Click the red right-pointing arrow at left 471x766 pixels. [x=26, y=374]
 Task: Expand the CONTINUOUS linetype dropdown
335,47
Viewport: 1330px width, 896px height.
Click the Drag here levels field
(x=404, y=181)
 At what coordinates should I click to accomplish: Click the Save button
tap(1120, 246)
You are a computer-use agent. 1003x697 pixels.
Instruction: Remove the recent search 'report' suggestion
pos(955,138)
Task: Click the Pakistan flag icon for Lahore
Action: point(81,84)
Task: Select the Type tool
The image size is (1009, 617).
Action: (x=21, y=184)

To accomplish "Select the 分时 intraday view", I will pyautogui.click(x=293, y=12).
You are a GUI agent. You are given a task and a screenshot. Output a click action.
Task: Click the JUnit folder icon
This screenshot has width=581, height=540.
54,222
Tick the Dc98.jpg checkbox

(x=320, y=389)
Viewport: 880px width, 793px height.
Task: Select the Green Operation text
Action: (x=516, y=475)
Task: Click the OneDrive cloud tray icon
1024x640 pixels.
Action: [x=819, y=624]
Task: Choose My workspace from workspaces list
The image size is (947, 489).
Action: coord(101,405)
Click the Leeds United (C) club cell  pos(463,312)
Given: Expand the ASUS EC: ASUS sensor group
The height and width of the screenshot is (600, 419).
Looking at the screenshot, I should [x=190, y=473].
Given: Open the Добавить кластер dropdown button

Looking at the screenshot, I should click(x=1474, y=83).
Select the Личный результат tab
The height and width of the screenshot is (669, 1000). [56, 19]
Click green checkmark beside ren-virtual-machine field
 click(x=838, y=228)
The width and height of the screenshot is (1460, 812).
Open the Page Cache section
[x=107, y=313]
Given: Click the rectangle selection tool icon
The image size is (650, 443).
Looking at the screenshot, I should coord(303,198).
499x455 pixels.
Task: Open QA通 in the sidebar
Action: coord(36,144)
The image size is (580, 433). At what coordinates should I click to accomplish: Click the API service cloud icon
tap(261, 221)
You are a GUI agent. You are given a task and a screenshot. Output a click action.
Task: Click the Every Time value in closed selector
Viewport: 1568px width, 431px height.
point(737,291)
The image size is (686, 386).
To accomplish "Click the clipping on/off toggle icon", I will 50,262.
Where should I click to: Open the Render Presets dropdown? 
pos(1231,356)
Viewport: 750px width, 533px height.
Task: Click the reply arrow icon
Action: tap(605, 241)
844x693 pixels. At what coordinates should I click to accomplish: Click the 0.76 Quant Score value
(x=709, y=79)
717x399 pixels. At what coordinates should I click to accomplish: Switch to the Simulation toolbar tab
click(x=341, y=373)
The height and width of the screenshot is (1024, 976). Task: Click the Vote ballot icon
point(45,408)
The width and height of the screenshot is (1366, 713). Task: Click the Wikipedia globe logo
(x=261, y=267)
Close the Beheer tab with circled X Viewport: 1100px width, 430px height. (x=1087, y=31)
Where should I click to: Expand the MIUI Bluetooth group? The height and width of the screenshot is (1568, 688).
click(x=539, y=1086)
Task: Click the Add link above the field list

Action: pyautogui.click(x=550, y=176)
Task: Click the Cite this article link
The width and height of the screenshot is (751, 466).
◇ ◇ ◇
Task directions:
Render every line of the material above as a numbered list, leaving out the blank lines.

Written answer:
1. Click the red right-pointing arrow at left 471x766 pixels. [x=26, y=374]
2.  Task: Expand the CONTINUOUS linetype dropdown
3. 335,47
4. Viewport: 1330px width, 896px height.
5. Click the Drag here levels field
6. (x=404, y=181)
7.  At what coordinates should I click to accomplish: Click the Save button
8. tap(1120, 246)
9. You are a computer-use agent. 1003x697 pixels.
10. Instruction: Remove the recent search 'report' suggestion
11. pos(955,138)
12. Task: Click the Pakistan flag icon for Lahore
13. Action: point(81,84)
14. Task: Select the Type tool
15. The image size is (1009, 617).
16. Action: (x=21, y=184)
17. To accomplish "Select the 分时 intraday view", I will pyautogui.click(x=293, y=12).
18. You are a GUI agent. You are given a task and a screenshot. Output a click action.
19. Task: Click the JUnit folder icon
20. This screenshot has width=581, height=540.
21. 54,222
22. Tick the Dc98.jpg checkbox
23. (x=320, y=389)
24. Viewport: 880px width, 793px height.
25. Task: Select the Green Operation text
26. Action: (x=516, y=475)
27. Task: Click the OneDrive cloud tray icon
28. 1024x640 pixels.
29. Action: [x=819, y=624]
30. Task: Choose My workspace from workspaces list
31. The image size is (947, 489).
32. Action: coord(101,405)
33. Click the Leeds United (C) club cell  pos(463,312)
34. Given: Expand the ASUS EC: ASUS sensor group
35. The height and width of the screenshot is (600, 419).
36. Looking at the screenshot, I should [x=190, y=473].
37. Given: Open the Добавить кластер dropdown button
38. Looking at the screenshot, I should click(x=1474, y=83).
39. Select the Личный результат tab
40. The height and width of the screenshot is (669, 1000). [56, 19]
41. Click green checkmark beside ren-virtual-machine field
42.  click(x=838, y=228)
43. The width and height of the screenshot is (1460, 812).
44. Open the Page Cache section
45. [x=107, y=313]
46. Given: Click the rectangle selection tool icon
47. The image size is (650, 443).
48. Looking at the screenshot, I should coord(303,198).
49. 499x455 pixels.
50. Task: Open QA通 in the sidebar
51. Action: coord(36,144)
52. The image size is (580, 433). At what coordinates should I click to accomplish: Click the API service cloud icon
53. tap(261, 221)
54. You are a GUI agent. You are given a task and a screenshot. Output a click action.
55. Task: Click the Every Time value in closed selector
56. Viewport: 1568px width, 431px height.
57. point(737,291)
58. The image size is (686, 386).
59. To accomplish "Click the clipping on/off toggle icon", I will 50,262.
60. Where should I click to: Open the Render Presets dropdown? 
61. pos(1231,356)
62. Viewport: 750px width, 533px height.
63. Task: Click the reply arrow icon
64. Action: tap(605, 241)
65. 844x693 pixels. At what coordinates should I click to accomplish: Click the 0.76 Quant Score value
66. (x=709, y=79)
67. 717x399 pixels. At what coordinates should I click to accomplish: Switch to the Simulation toolbar tab
68. click(x=341, y=373)
69. The height and width of the screenshot is (1024, 976). Task: Click the Vote ballot icon
70. point(45,408)
71. The width and height of the screenshot is (1366, 713). Task: Click the Wikipedia globe logo
72. (x=261, y=267)
73. Close the Beheer tab with circled X Viewport: 1100px width, 430px height. (x=1087, y=31)
74. Where should I click to: Expand the MIUI Bluetooth group? The height and width of the screenshot is (1568, 688).
75. click(x=539, y=1086)
76. Task: Click the Add link above the field list
77. Action: pyautogui.click(x=550, y=176)
78. Task: Click the Cite this article link
79. The width and height of the screenshot is (751, 466).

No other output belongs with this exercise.